About that Trick in Fourier Neural Operators

Fourier Neural Operators (FNOs)^[1] have been quite successful to say the least with a variety of immediate practical applications from accurate high-resolution weather forecasting, Carbon Capture and Storage (CCS) simulations, industrial-scale automotive aerodynamics, and material deformation to name a few^[2].

Here's a quick overview of FNOs $-$ Recall that the general form for a Neural Operator as a composition of layers $v$ of the form^[3]

$v^{l+1}(\vx) := \sigma \left (\vW v^l(\vx)+ \int_\fX k(\vx,\vz) v^l (\vz) d \vz \right )$

Where $\sigma$ is the usual pointwise nonlinearity, and $k$ is some kernel function. The motivation here is that, to learn an operator as a mapping between functions, we have to go beyond just pointwise transformations like $\vW v(\vx)$ . The integral part in the above equation defines a family of functional transforms called Kernel Integral Transformations, thus enabling the network to learn a more general form of the input-output functional mapping.
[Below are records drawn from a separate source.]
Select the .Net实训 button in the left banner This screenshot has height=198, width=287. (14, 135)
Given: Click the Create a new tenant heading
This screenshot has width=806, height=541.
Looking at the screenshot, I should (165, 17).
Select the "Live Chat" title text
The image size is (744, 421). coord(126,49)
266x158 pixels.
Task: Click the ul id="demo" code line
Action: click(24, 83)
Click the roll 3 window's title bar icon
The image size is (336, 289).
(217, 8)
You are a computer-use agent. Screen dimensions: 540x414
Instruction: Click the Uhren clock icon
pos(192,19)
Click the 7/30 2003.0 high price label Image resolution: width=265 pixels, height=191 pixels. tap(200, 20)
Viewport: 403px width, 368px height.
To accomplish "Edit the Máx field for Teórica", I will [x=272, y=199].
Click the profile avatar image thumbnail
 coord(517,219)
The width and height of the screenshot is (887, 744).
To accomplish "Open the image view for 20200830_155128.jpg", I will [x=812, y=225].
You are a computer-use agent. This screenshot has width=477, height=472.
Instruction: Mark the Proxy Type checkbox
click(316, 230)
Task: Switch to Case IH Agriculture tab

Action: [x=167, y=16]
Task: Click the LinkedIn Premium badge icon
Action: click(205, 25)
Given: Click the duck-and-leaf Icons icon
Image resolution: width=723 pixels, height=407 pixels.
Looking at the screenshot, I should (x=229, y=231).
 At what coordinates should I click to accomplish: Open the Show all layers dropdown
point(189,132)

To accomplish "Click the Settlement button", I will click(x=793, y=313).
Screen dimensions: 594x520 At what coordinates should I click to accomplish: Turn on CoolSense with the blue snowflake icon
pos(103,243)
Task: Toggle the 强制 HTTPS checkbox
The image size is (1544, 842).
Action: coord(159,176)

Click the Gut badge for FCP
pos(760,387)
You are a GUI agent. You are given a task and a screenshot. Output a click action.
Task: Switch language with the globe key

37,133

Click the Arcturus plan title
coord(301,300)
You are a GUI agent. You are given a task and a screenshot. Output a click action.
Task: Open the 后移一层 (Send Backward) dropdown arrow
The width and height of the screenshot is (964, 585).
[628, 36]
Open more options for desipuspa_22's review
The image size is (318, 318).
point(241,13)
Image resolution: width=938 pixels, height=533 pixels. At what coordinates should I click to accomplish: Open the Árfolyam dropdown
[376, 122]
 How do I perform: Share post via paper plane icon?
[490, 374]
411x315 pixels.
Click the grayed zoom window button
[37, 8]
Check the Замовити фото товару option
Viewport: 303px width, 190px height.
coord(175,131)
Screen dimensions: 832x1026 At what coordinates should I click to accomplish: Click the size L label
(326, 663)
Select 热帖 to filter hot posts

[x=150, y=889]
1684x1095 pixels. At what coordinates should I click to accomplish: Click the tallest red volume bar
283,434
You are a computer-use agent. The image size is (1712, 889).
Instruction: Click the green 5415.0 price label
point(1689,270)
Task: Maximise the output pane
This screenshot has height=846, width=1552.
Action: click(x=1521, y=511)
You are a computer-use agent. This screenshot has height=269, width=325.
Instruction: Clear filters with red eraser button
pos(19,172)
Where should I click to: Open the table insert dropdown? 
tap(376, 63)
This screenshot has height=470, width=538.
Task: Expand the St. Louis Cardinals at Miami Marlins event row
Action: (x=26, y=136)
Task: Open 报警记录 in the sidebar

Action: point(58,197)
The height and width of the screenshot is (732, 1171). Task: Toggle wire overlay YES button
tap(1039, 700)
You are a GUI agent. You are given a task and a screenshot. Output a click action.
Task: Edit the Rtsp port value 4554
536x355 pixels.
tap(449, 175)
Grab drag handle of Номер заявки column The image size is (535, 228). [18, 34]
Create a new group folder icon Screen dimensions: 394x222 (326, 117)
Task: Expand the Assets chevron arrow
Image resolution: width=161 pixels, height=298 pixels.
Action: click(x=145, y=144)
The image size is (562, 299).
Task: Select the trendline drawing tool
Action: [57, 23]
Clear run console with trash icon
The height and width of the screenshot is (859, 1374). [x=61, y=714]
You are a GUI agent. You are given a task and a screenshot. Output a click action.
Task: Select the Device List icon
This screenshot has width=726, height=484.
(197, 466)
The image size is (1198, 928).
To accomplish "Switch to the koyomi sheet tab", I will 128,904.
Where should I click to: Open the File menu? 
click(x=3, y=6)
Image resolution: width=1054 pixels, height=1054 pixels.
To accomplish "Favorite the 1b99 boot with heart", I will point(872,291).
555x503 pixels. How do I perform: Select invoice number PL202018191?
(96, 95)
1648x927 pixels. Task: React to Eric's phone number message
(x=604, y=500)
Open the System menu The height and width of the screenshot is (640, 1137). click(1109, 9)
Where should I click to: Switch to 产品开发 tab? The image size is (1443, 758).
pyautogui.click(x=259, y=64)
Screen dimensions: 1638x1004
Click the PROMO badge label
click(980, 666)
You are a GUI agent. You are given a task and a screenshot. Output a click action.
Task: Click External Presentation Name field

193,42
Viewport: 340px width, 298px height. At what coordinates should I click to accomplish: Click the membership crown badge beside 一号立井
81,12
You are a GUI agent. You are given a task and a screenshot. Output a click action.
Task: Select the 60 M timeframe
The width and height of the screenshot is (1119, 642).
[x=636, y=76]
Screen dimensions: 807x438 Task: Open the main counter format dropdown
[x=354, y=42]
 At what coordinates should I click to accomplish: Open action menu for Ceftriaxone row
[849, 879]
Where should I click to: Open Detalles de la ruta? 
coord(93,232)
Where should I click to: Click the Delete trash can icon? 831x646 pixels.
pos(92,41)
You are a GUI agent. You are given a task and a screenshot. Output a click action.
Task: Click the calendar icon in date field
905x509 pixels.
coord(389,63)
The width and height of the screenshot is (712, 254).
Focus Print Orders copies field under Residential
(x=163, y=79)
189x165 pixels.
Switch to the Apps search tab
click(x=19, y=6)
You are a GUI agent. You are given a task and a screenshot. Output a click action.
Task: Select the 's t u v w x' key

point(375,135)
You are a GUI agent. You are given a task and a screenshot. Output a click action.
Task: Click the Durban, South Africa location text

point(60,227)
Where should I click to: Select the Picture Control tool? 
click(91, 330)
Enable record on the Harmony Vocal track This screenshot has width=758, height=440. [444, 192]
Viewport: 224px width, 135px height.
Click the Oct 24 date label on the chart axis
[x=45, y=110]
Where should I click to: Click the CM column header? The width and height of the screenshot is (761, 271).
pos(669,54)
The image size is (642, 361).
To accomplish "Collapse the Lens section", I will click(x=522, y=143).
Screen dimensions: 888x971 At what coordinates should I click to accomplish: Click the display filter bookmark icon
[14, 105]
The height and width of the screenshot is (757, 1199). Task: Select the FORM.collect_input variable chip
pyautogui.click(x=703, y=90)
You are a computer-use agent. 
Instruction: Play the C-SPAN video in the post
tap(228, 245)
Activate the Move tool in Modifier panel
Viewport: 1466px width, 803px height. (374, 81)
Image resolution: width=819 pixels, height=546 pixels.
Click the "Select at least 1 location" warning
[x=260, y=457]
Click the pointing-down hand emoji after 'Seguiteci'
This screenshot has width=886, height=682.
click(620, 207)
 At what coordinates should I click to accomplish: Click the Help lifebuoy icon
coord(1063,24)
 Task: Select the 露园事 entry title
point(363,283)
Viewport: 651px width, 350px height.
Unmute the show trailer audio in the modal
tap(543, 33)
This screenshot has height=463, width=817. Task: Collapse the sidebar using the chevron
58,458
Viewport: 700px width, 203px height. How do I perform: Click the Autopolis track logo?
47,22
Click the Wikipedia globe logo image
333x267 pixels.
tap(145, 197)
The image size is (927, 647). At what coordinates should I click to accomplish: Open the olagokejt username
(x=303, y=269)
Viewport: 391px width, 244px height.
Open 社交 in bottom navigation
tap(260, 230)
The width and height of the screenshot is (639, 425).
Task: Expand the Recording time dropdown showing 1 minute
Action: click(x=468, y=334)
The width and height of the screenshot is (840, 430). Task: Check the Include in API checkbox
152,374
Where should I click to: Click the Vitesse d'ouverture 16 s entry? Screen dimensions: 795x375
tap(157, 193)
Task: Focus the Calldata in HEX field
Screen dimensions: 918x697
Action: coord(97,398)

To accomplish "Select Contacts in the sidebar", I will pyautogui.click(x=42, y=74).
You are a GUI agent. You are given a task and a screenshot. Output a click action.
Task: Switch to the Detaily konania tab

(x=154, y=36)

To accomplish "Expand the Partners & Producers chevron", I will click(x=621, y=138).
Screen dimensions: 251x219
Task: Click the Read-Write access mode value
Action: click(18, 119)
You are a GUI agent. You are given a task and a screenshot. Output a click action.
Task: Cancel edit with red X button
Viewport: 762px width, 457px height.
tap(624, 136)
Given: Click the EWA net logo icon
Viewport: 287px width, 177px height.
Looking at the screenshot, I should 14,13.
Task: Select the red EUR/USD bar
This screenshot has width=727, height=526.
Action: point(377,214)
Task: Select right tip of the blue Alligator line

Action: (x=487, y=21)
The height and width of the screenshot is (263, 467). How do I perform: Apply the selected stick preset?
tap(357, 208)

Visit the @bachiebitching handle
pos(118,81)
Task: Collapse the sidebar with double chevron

The integral over the input domain $\fX \subset \R^d$ ensures that the network is not restricted to learning the fixed number of input function measurements or their locations.

We can identify that the integral term represents a convolution operation, provided the kernel $k$ is stationary (translation invariant) i.e $k(\vx, \vz) = k(\vx - \vz)$ . This immediately suggests the use of Fourier transforms to convert the convolution to matrix multiplication, which is computationally more efficient than computing the integral directly.

$\int_\fX k(\vx, \vz) v(\vz) dz = \int_\fX k(\vx-\vz) v(\vz) dz = \fF^{-1}(\fF(k) \cdot \fF(v))(\vx)$

Therefore, instead of designing a network to learn the kernel $k: \fX \to \R^{d_v \x d_v}$ , we now directly learn its Fourier transform $\fF(k)$ , represented as $R_{\phi}$ .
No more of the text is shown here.